Bem antes de chegar às telas de
cinema, no final deste ano, "Bubble" (Bolha), mistério que gira em
torno de um assassinato em pequena cidade do Ohio, está emergindo como um dos mais comentados filmes de Hollywood.
Não por conta do elenco, que
será formado por moradores do
local, nem do orçamento, uma ninharia sob os padrões de Hollywood. Os rumores todos derivam
do fato de que "Bubble" será o
primeiro "lançamento universal"
da indústria cinematográfica e estará disponível ao mesmo tempo
nas salas de exibição, locadoras e
TVs por assinatura.
Para Todd Wagner, o empresário de internet que está bancando
a produção de "Bubble", o projeto
representa a tardia entrada do setor na era digital.

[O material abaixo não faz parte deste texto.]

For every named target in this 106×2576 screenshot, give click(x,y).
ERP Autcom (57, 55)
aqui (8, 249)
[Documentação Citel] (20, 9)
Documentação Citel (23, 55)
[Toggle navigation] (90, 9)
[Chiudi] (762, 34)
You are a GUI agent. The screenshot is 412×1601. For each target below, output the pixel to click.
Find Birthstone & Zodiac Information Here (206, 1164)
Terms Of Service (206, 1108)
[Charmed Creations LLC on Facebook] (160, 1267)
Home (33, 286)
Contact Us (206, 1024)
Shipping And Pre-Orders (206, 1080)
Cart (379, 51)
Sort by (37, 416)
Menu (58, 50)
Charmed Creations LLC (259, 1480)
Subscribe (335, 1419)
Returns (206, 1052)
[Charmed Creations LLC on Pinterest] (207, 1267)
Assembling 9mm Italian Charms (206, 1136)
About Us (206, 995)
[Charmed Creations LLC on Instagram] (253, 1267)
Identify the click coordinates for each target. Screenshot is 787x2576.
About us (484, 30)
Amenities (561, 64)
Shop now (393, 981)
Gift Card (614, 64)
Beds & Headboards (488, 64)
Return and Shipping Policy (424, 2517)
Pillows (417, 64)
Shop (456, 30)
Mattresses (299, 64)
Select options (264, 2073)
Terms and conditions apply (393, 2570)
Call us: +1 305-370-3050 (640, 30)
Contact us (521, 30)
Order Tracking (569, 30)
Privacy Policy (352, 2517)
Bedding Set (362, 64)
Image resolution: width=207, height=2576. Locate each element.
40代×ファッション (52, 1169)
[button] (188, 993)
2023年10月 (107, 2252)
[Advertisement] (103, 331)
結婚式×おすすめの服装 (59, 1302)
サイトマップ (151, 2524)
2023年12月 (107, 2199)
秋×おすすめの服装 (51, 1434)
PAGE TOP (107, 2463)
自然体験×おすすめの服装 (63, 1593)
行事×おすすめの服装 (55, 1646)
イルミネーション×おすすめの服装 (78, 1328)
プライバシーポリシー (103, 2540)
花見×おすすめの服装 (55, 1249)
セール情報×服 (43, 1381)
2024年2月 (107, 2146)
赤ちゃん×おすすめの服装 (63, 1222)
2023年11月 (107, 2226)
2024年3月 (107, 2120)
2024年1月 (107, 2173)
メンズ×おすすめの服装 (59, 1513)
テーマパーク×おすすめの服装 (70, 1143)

"É bastante evidente que os
tempos mudaram", diz Wagner,
presidente-executivo da 2929 Entertainment, que se declara espantado com o hábito hollywodiano de dizer aos telespectadores
onde e quando estão autorizados
a consumir seus produtos. "Se as
coisas fossem assim na indústria
da música, seria o equivalente a
dizer a um consumidor que gostou de uma canção no rádio que
ele teria de esperar cinco meses
para comprá-la."
Qualquer que venha a ser o seu
nível de sucesso nas bilheterias,
"Bubble" conseguiu suscitar um
debate em Hollywood sobre a
maneira, estabelecida há muito
tempo, pela qual o setor faz negócios. Tradicionalmente, filmes são
lançados de acordo com uma sucessão de "janelas" separadas de
geração de receita -das bilheterias das salas de exibição ao vídeo
doméstico e à televisão aberta,
passando antes pela TV paga. Os
grandes estúdios começam agora
a repensar esse modelo.
As receitas de bilheteria estão
com queda de 7% nos EUA neste
ano até agora e o número de espectadores de cinema caiu em
10%, de acordo com a Exhibitor
Relations, uma consultoria do setor cinematográfico, o que gera
temores de que os consumidores
estejam abandonando o cinema
em troca de videogames e outras
formas de entretenimento.
Enquanto isso, o crescimento
explosivo nas vendas de DVDs,
que nos últimos anos vem sendo a
força vital do setor, finalmente começou a perder o ímpeto.
Os oito grandes estúdios se
mantiveram em posição comparativamente boa, gerando US$ 4
bilhões em receitas de bilheteria
até julho, ante US$ 3,8 bilhões no
período em 2004, de acordo com
a Exhibitor Relations. Mesmo assim, continua a preocupação palpável quanto ao modelo tradicional de distribuição de filmes.
A Disney, na semana passada,
imputou a culpa pelos prejuízos
recentes sofridos por sua divisão
de produção cinematográfica às
vendas mais baixas de produtos
de entretenimento doméstico como os DVDs, o reflexo de uma desaceleração que levou estúdios
como a DreamWorks Animation
e a Pixar a divulgar nos últimos
meses alertas de que provavelmente não atingirão suas metas
de lucros para este ano.
Pirataria
E há também a ameaça de que a
pirataria on-line afete Hollywood
da mesma maneira com que veio
a afetar a indústria fonográfica.
Esse exemplo cautelar pende
como uma nuvem sobre Hollywood. As gravadoras demoraram
a se adaptar ao mundo digital e
como resultado cederam muito
espaço, no boom da música on-line, a uma produtora de computadores, a Apple, enquanto se deixavam ficar em posição vulnerável diante de uma epidemia de pirataria que reduziu seu faturamento em 25% ao longo dos últimos cinco anos.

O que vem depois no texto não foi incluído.